• Problem details: Would you please set down, word for word, the lines from the one with "This screenshot has width=1270, height=952." through the final line of the data below, omitting any pictures?

• Data shown:
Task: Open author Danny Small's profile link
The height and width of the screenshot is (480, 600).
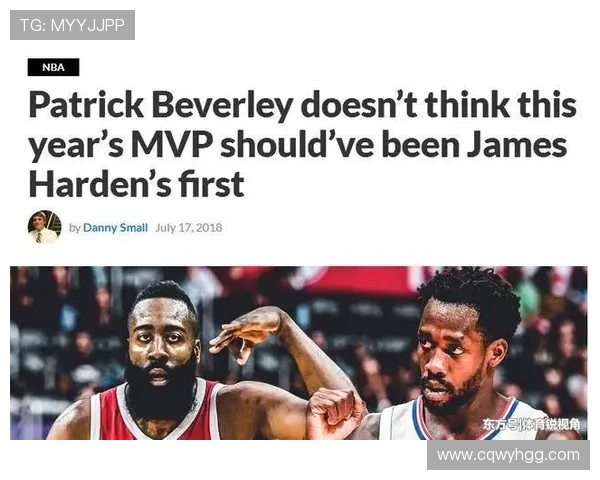Action: (115, 228)
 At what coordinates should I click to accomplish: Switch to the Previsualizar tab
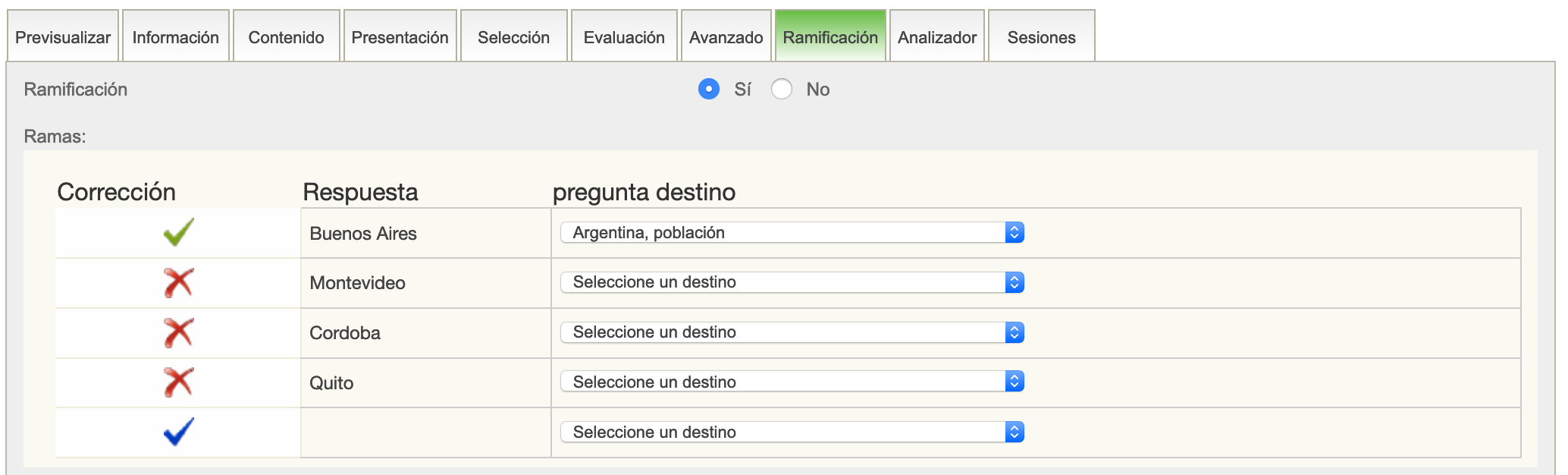(63, 37)
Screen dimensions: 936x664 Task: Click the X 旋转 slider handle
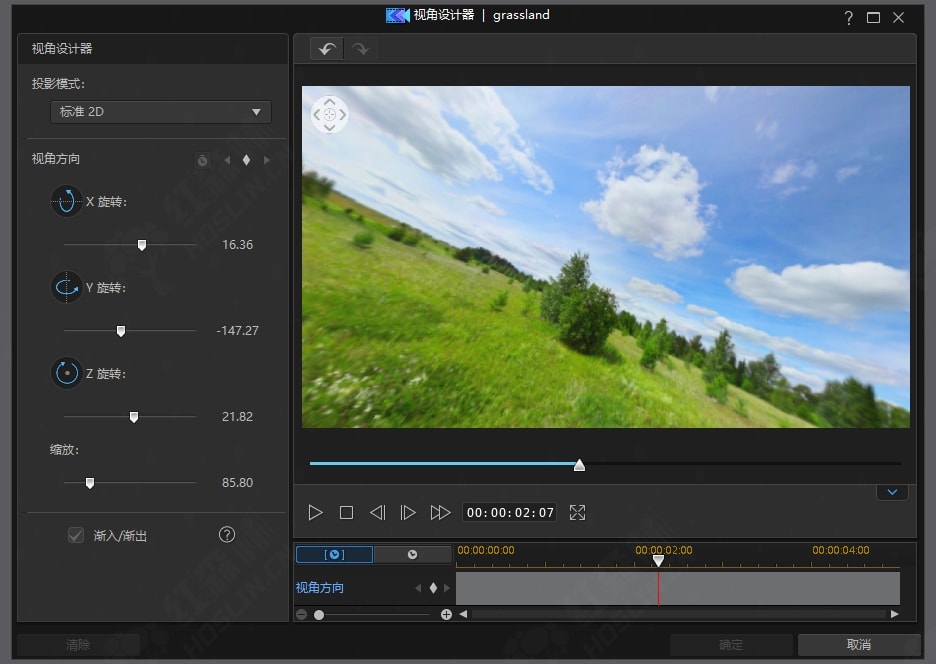click(142, 245)
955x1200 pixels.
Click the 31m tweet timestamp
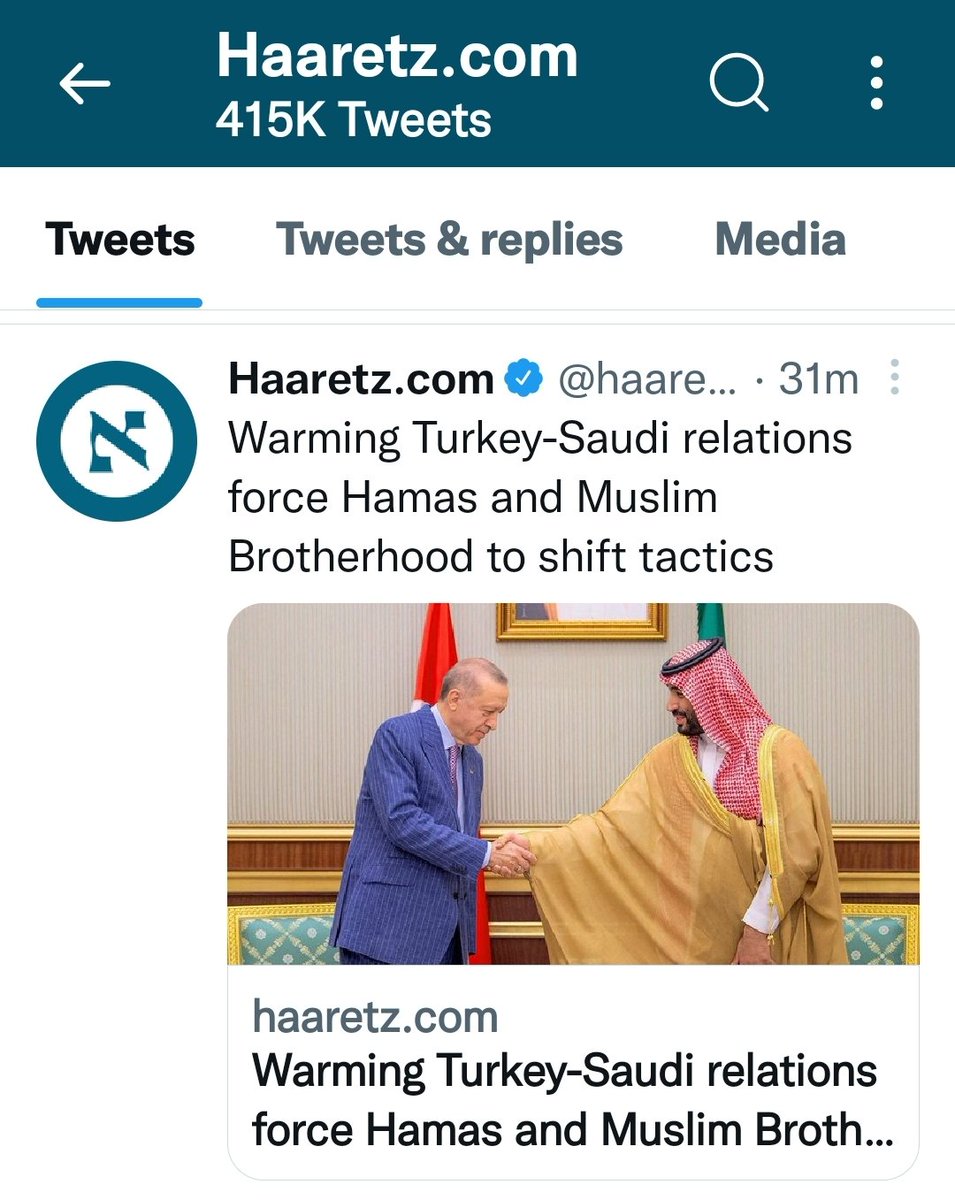(x=819, y=380)
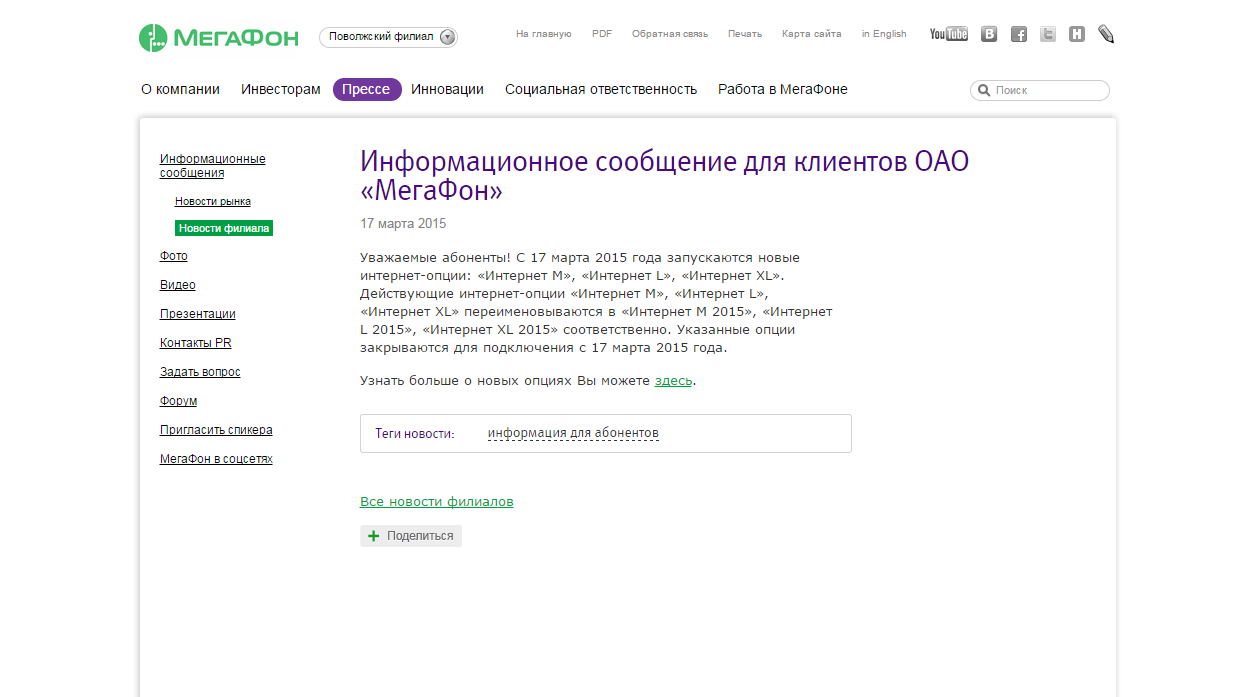This screenshot has width=1242, height=697.
Task: Open Все новости филиалов link
Action: click(436, 502)
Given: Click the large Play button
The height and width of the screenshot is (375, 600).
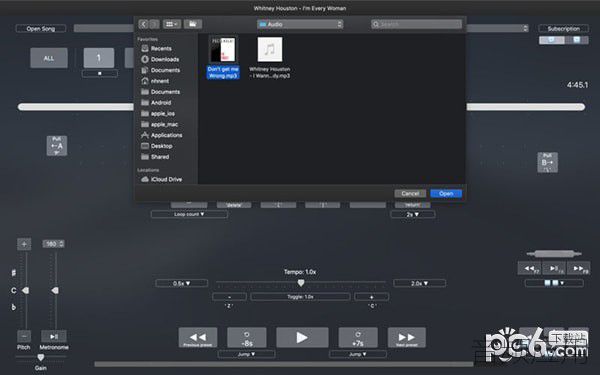Looking at the screenshot, I should pyautogui.click(x=302, y=338).
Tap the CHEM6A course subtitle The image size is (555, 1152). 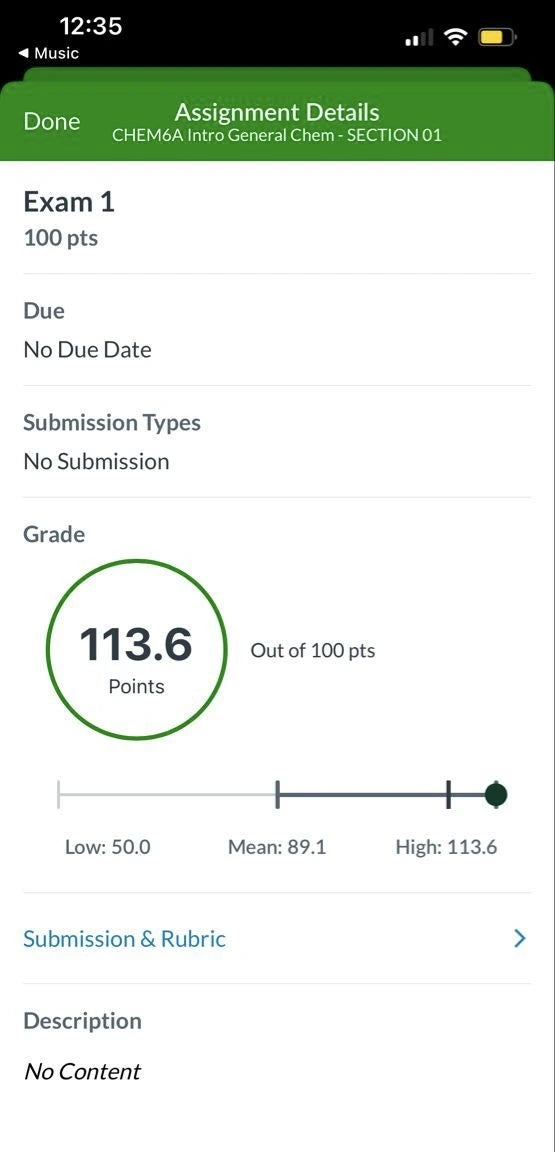click(277, 135)
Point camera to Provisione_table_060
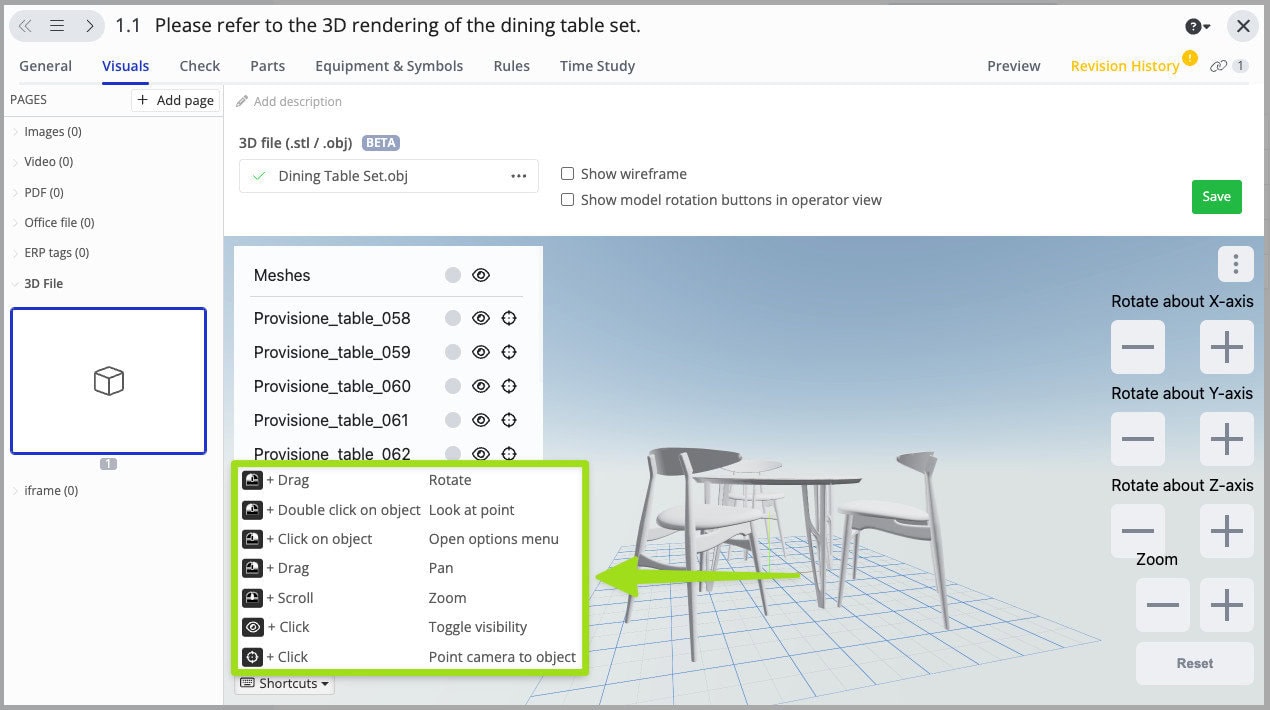Image resolution: width=1270 pixels, height=710 pixels. (x=509, y=386)
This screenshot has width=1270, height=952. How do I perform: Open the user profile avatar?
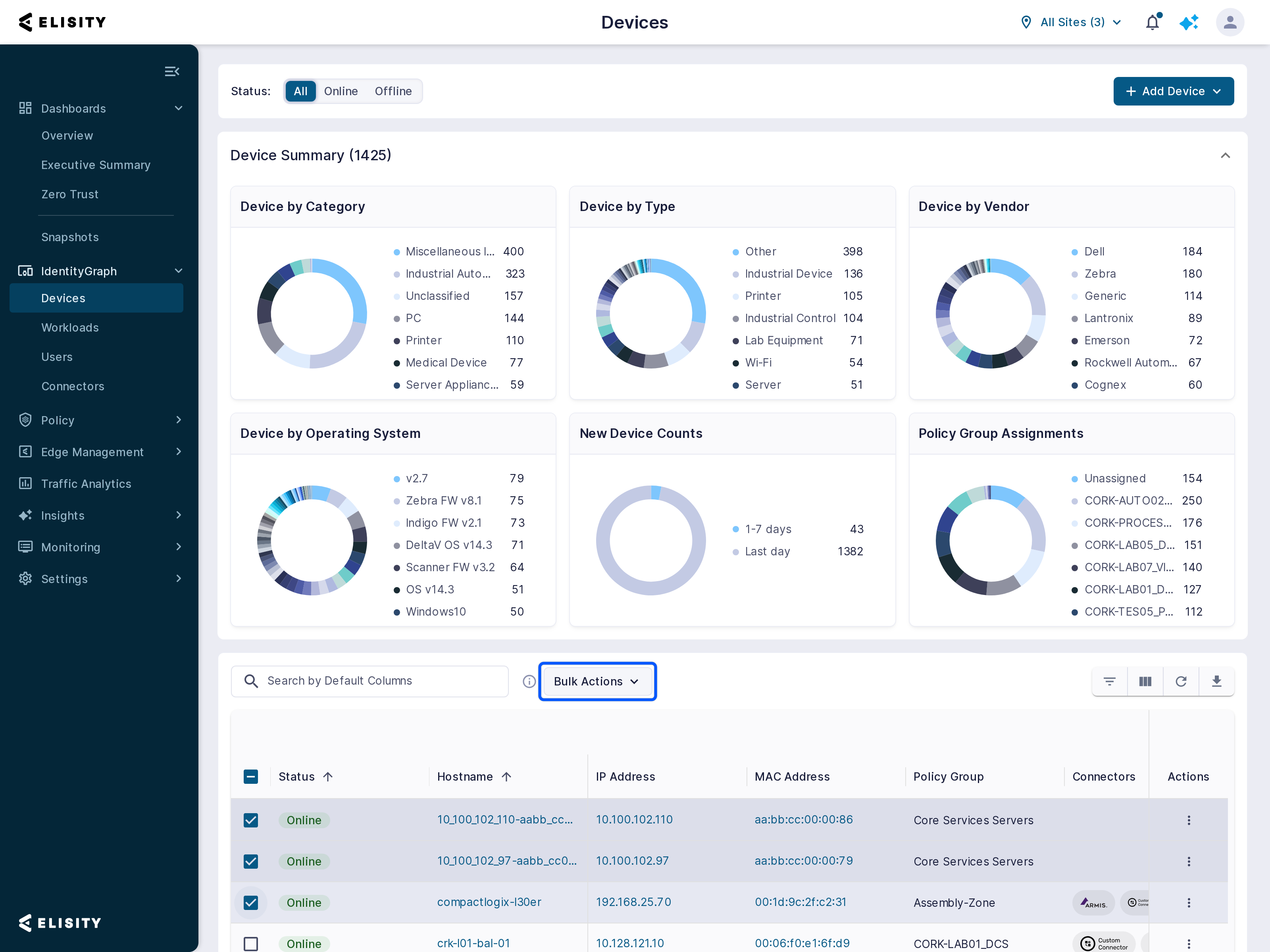pyautogui.click(x=1229, y=22)
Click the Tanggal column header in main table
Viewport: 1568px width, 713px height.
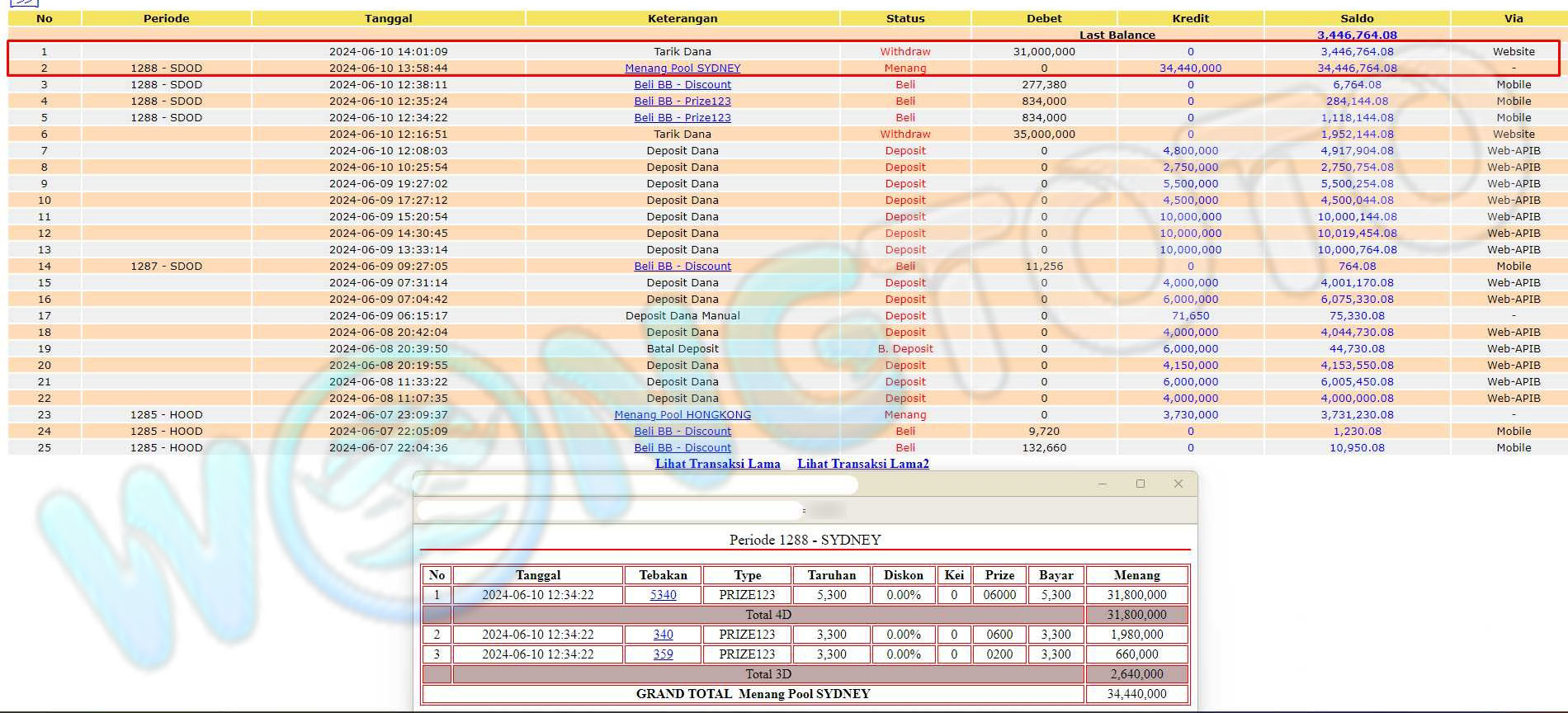(x=388, y=18)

• Task response:
This screenshot has width=1270, height=952. How do I perform: Open the user profile avatar?
pyautogui.click(x=1229, y=22)
Click the Tanggal column header in main table
Viewport: 1568px width, 713px height.
(x=388, y=18)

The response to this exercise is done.